А когда пришла зима, и в отороченных морозной рамкой висели, дрожа, синевато-хрустальные звезды, и ночи этой, казалось, не будет конца, в жарко натопленной каптерке, на медвежьей шкуре, поближе к печурке, прямо на полу, сидела Ритка, держа в вытянутой руке автомобильное зеркало, и, положив смуглое лицо на ее плечо, блестел глазом из сумрака Черненький.
– Я видел в этом лесу такое чудо… – говорил он, дыша ей в ухо, – кожа как алебастр, где не дотронься, все бархат и шелк, и пахнет так… белая такая, а губы, как сочный персик, у деда Ахмета в саду такие были, а глаза… эти глаза вот до сих пор стоят, вот так… Да вот больная какая-то. Как вон из избы идет – лицо платком заматывает… А и так хороша…
Риткины ноздри дрогнули и раздулись, губы обескровились, прикушенные, зеркало со стуком упало на пол.

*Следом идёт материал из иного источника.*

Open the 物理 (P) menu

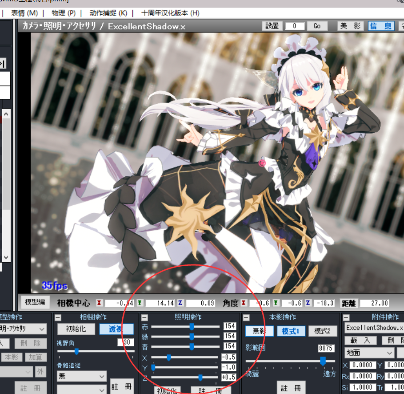click(64, 13)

– Я слышала, что она жива. Что там где-то в лесу есть шахта заброшенная, – глухо сказала Ритка, опираясь костяшками пальцев, в золотистом кругу света, о стол Ильи Иосифовича, стоя у него за спиной.

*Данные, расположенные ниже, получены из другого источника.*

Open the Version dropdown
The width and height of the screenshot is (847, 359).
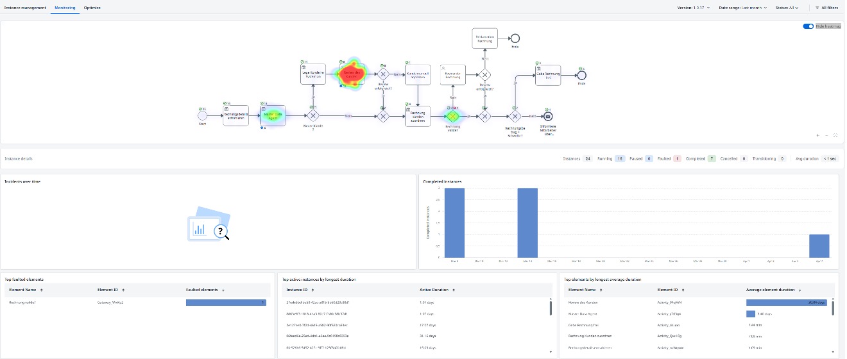click(695, 8)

– Быть такого не может, глупости, – резко ответил Илья Иосифович, не отрываясь от письма. – Какие такие шахты заброшенные?
– Мне человек один сказал. Описал ее. Другой такой не может быть.
– И где он ее видел? В тайге?
– Да, там что-то вроде поселения… староверы какие-то…
– Вызвать его сюда и допросить.
– Ты как со мной разговариваешь? – она нагнулась к нему, подбородком касаясь звезд на погонах. – Со старшей по званию…
Но Черненький никому ничего не сказал. Конечно, ребята побили его для начала маленько, и повели в тот лес, чтобы вспомнил дорогу, и ножом в зад кололи, но дороги ведь не было, и потом обратно три дня выбирались, сами уже перепугались, что заплутали в том лесу проклятом. А Черненький оказался со своим израненным задом в итоге в гарнизонной санчасти в безопасности и вдали от них от всех.
А Ритка, сидя на медвежьей шкуре, спиной к очередному лесорубу, бралась иногда, в красноватых жарких сумерках, за треклятое автомобильное зеркало, смотрела в него и видела там – вот ведь чертова холера – нерусское белое лицо, нежное, девичье, с блестящими глазами… только его, и ненависть скручивала ее, проступая новыми морщинами, углубляясь в носогубные складки, отягощая уголки рта и глаз.
С матерью Черненького, старой полной татаркой по имени Сунмас Романовна, Ритка состояла в давних, приязненных и законспирированных отношениях – имелись, конечно, истории, выпутаться из которых помогали только эти ее короткопалые, коричневатые от йода руки. К ней и пришла Ритка, бесцеремонно выгнав толпу ожидающих приема женщин. В дверях поставила двух охранников. Убедившись, что вокруг все затихло, сняла шапку, тряхнув рыжими кудрями, села за стол. Сунмас Романовна не спеша ополаскивала руки из эмалированного рукомойника в углу комнаты, тщательно потом вытирала, выжидающе стоя к Ритке вполоборота, как бы готовая слушать, но сама разговор не начинала.